***** Document segment *****

Re: [Flightgear-devel] More 3D cloud changes

Yon Uriarte Mon, 15 Dec 2008 07:57:58 -0800

Hi,

On Mon, Dec 15, 2008 at 10:20 AM, Tim Moore <timo...@redhat.com> wrote:

> Yon Uriarte wrote:
> > Hi,
> >
> > On Sun, Dec 14, 2008 at 6:12 PM, Heiko Schulz <aeitsch...@yahoo.de
> > <mailto:aeitsch...@yahoo.de>> wrote:
> >
> >
> >     My last cloudset has fewer but larger sprites. I did this because I
> >     noticed that it saves a lot of fps. On the forum Gijs noticed the
> >     same with my cloudset.
> >
> >     Mores sprites means more alpha and more textures which is always a
> >     fps-killer.
> No, the cost of blending is proportional to the area blended on the screen,
> so a
> few large sprites vs. many small sprites should cost about the same. It is
> true
> that it takes longer to sort a large number of sprites, but I'm not worried
> about the sorting cost at this point.

 I am not too worried about the cost of sorting. I also (like you did)
tested doing a full sort each
frame (saving the matrix*vector in a vector<double,int>, sorting on the
saved double and
rendering on the index), something like this (not full patch):

CloudShaderGeometry.hxx:
        struct sort_vector_element {
            double dist;
            int idx;
        };
        typedef std::vector<sort_vector_element> sort_vector;
        sort_vector _sortArray;

CloudShaderGeometry.cxx:
    struct svp {
        bool operator()(const CloudShaderGeometry::sort_vector_element& a,
const CloudShaderGeometry::sort_vector_element& b) {
            return a.dist < b.dist;
        }
    };
    ...
    sort_vector svt;
    svt = _sortArray;

    if (skip_info->skip_count == 0)

***** Excerpted data *****

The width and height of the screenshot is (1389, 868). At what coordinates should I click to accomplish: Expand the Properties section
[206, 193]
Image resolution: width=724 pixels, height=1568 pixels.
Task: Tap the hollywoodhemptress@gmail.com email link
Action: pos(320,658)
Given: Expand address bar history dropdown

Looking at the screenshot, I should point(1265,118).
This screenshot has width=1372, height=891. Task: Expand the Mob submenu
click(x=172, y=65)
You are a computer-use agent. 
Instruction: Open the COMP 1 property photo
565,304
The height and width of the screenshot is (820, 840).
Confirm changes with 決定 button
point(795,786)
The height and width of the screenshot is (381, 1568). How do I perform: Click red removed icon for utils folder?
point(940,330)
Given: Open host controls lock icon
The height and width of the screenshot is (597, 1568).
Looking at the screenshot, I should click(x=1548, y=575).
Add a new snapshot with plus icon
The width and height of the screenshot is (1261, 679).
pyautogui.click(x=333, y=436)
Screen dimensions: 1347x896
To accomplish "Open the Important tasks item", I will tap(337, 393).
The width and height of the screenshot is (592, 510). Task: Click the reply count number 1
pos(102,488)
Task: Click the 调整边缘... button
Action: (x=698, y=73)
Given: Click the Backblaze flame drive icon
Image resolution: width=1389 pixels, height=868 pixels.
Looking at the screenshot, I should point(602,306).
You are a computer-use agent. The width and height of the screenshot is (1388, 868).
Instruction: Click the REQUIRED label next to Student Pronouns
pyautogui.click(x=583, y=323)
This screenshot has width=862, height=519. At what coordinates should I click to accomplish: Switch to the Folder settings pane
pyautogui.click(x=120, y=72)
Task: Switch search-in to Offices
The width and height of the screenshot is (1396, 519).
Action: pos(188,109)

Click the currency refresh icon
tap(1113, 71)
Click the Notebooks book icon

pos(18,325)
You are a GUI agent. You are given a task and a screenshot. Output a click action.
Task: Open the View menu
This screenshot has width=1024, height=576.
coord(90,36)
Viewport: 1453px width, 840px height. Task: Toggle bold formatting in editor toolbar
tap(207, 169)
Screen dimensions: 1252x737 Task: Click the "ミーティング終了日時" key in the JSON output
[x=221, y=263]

*****

Write what comes next in the mailing-list post about 3D cloud sorting in FlightGear, picking up right after its final line of code.

    {
        osg::Matrix vm = state.getModelViewMatrix();

        // Transform the viewing direction, represented by the eye space
vector (0,0,-1, 0), into model-space
        // (here we simply take the opposite direction and reverse the
ordering when sorting)
        osg::Vec3f view_dir(vm(0, 2), vm(1, 2), vm(2, 2));      // Caveat:
OpenSceneGraph matrices are transposed!

        for(unsigned int i = 0; i < _cloudsprites.size(); i++) {
            sort_vector_element& sar = svt[i];
            sar.dist = view_dir*_cloudsprites[i]->position.osg();
            sar.idx = i;
        }
        std::sort( svt.begin(), svt.end(), ssvp );
    }
    ...
    for(unsigned int i = 0; i < _sortArray.size(); i++)
    {
        unsigned int idx = svt[i].idx;
        sorted = sorted && idx == _sortArray[i].idx;
        const CloudSprite& t = *_cloudsprites[idx];
        GLfloat ua1[3] = { (GLfloat) t.texture_index_x/varieties_x,
(GLfloat) t.texture_index_y/varieties_y, t.width };
        ...
    }
    ...
    The high (really? not measured) math cost is the matrix*vector, which we
are doing on the full cloud vector
every time we do a bubble sort anyway. Might as well save it and do a quick
(hopefully) quicksort.
I suspect the rendering times are really increased by calls to glSomething.
We are resending
all the vertices every frame, incurring in a huge number of glSomeFunction
calls.

 I've got a patch for trees using VBOs, performance gains are impressive,
allowing
thight forests with "coverage/=10" (obj.cxx) (before hitting the win32 3G
limit in around 80 tiles, lol).
 My idea was to adapt that VBO patch to cloud rendering, using index
buffers. The
vertex-packs (v,n,tc) are static and the index buffers have to be
recalculated
every frame (as in the quicksort above). Ideally one may just calculate
a static vertex-pack buffer for the whole cloud layer after it's generated
and either just draw indexed on that one huge vbo per cloud, or even better,
collect the indexes for each cloud, without drawing anything,
and then in a posterior renderbin draw that whole-layer indexbuffer
in a single rendercall (well, more than one glFunc, mapping the
vbos takes some calls). If I arrive at some results I'll post a patch :) im
doing
more than one thing atm.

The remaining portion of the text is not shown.